Cancello et al. investigated the prognosis of very young patients (below 35 years) compared to older premenopausal patients (aged 35-50) using an immunohistochemical classification. The analysis was based on data from 2,970 patients, of whom 315 were aged less than 35 years. According to the immunohistochemical classification, in the group of patients aged <35 years, there were less tumors identified as Luminal A (9.2% versus 21.2%) and more Triple Negative tumors (16.2% versus 7.5%; P<0.0001) than in older patients, apart from a higher prevalence of high grade tumors and a higher percentage of tumors with peri-vascular invasion.
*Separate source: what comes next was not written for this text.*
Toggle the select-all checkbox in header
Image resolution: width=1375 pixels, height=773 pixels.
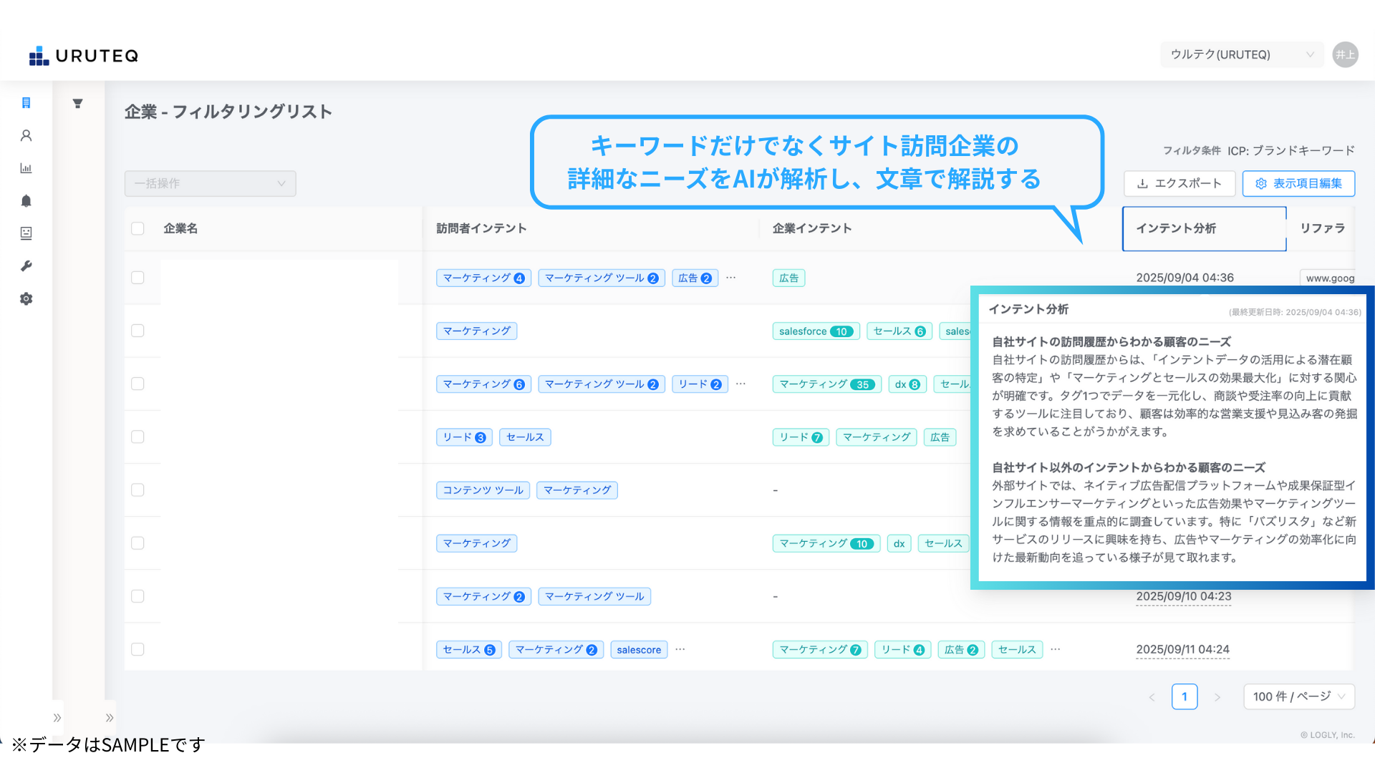[x=138, y=228]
More importantly, in the same study, patients <35 years of age presented a significantly increased risk of recurrence and death [hazards ratio HR =1.65, 95% CI 1.30-2.10 and HR=1.78, 95% CI, 1.12-2.85, respectively] when compared with older patients with similar characteristics of disease. Very young patients with tumors classified as Luminal B, HER2 and Triple Negative were at increased risk of poorer DFS (HR=1.62, 95% CI, 1.21-2.18; HR=2.37, 95% CI, 1.12-5.02 and HR=2.04, 95% CI, 1.11-3.72, respectively), while in the Luminal B and Triple Negative subtypes, patients <35 years had a twofold higher risk of death compared with older patients (Figure 1). In this series very young patients with triple negative and HER2-subtype breast cancer received the same percentage of chemotherapy compared with older patients, while patients aged less than 35 years with Luminal B tumors receive more chemotherapy and more LHRH-analogue + tamoxifen combination therapy than older patients with the same subtype disease (33).
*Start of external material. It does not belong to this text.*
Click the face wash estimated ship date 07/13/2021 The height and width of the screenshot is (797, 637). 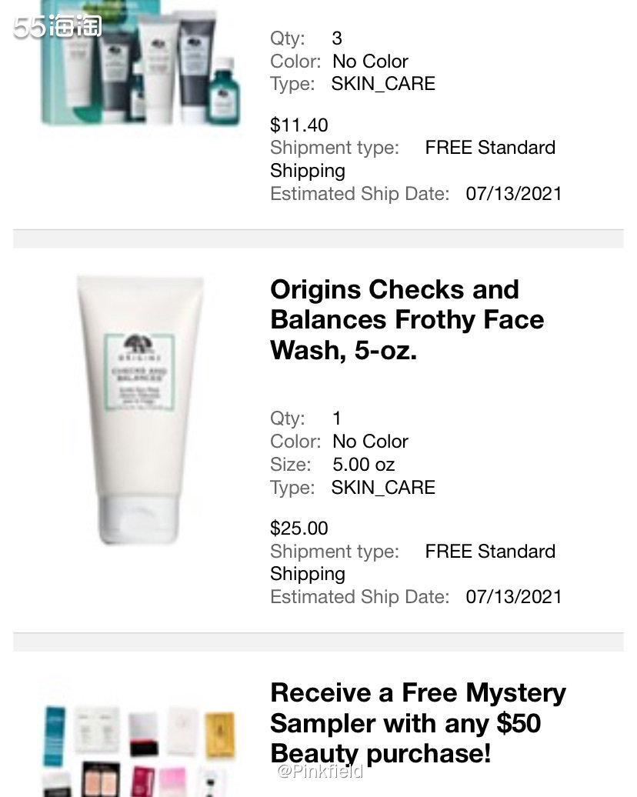pos(514,597)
Figure 1. Disease free survival and overall survival in breast cancer patients according to age at diagnosis and IHC classification. With permission from (34). HR and 95% CI obtained from multivariable Cox proportional hazards regression model adjusted for hormonal receptor status, proliferative index (ki-67), peritumoral vascular invasion, tumor size, nodal status and Her2Neu overexpression, chemiotherapy (none/CMF/Anthracycline containing therapy, other regimen) and hormonotherapy (none, LHRH or Tamoxifen alone, LHRH + Tamoxifen, other regimen). N/a, not available.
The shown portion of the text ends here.